In a food chain-defined world of ‘eat or be eaten’, gentleness seems a recipe for failure. Yet gentleness is a much stronger quality than the reputation it has acquired. The philosopher Anne Dufourmantelle reminds us that key moments of our lives, especially at the beginning and end, are marked by gentleness. She suggests gentleness is an extraordinary force of resistance within ethics and politics. Gentleness is not just noble, but intelligent and powerful.
A gentle person remains calm, consistent, puts people at ease, is active not reactive, brings about change through persuasion rather than intimidation, and can wait patiently for opposition to breakdown over time.
Gentleness, as a choice, is an act of strength. John Locke believes, “Gentleness is far more successful in all its enterprises than violence; indeed, violence generally frustrates its own purpose, while gentleness scarcely ever fails.”
Gentleness has a formidable list of proponents — Buddha, Lao Tzu, the Prophets Jesus and Muhammad (PBUH), and the Sufi masters. Art, along with poetry and music, employs gentleness in a more pragmatic fashion — by observing subtle emotions, nuances of colours and form.
Gentleness made a comeback through moving images on television sets across the world, of health workers comforting Covid patients, especially those dying without their families around.

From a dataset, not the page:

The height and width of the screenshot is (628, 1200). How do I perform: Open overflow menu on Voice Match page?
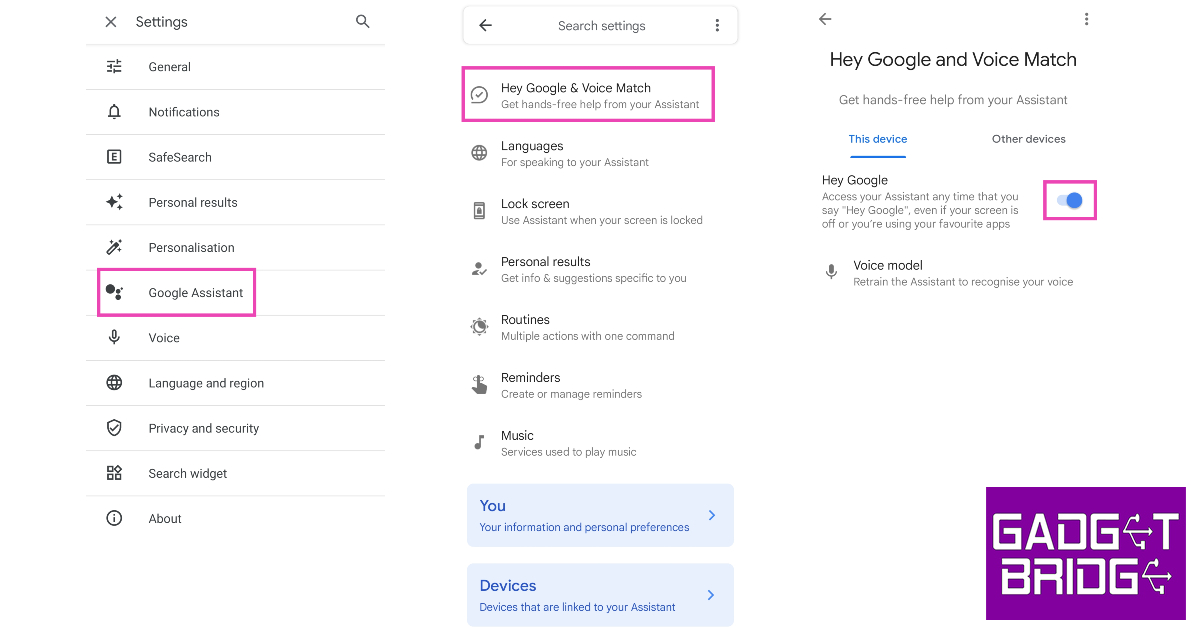pyautogui.click(x=1086, y=19)
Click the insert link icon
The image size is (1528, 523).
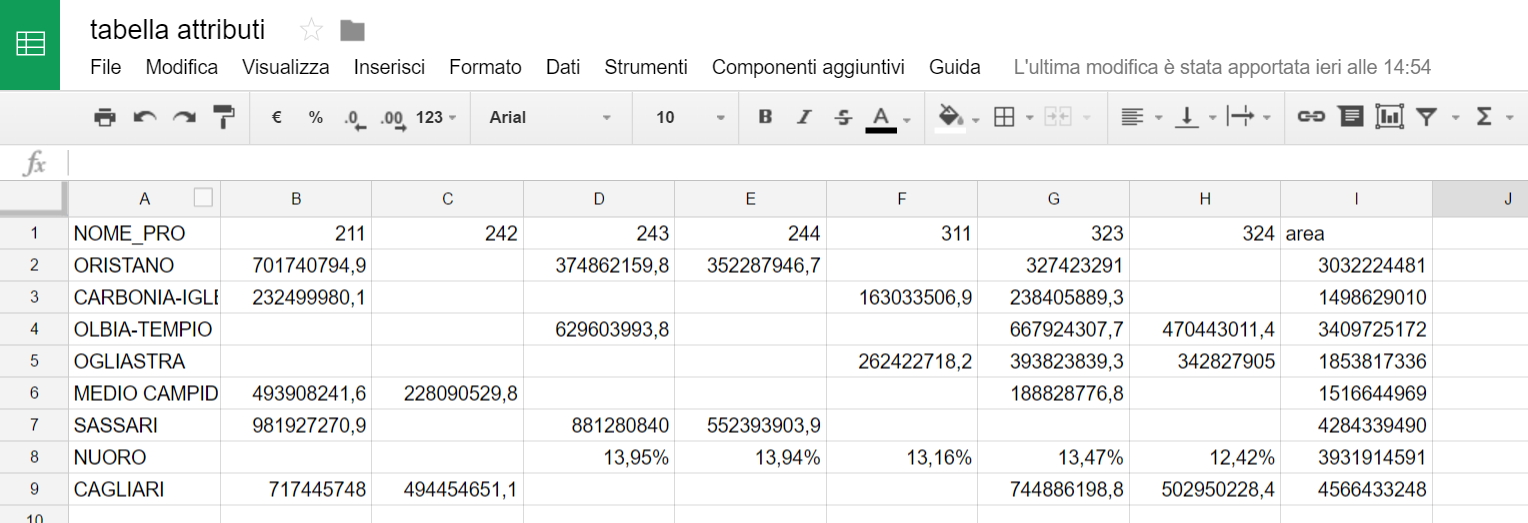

The world has clearly moved away from business as usual. Aggressive wars, global corporate speculation, damage to the climate and inequality, have left people anxious and hurt. Corporate Social Responsibility, microfinancing and formulating Millennium Development Goals are token acknowledgements of the realisation that we need an axial change.
Perhaps the new style of leadership is symbolised by New Zealand’s Prime Minister Jacinda Ardern, who has impressed the world with her ability for strength, decisiveness and determination with empathy, gentleness and compassion. Gentleness is seen as the new act of rebellion.
The 13th century Sheikh Edebali, in his famous verses for King Osman, Now you are king!, advises qualities of calmness, tolerance, encouragement, forgiveness, unifying people in the face of wrath, disunity and indolence.
His contemporary, Jalauddin Rumi, wrote, “Raise your words, not your voice. It is rain that grows flowers, not thunder.”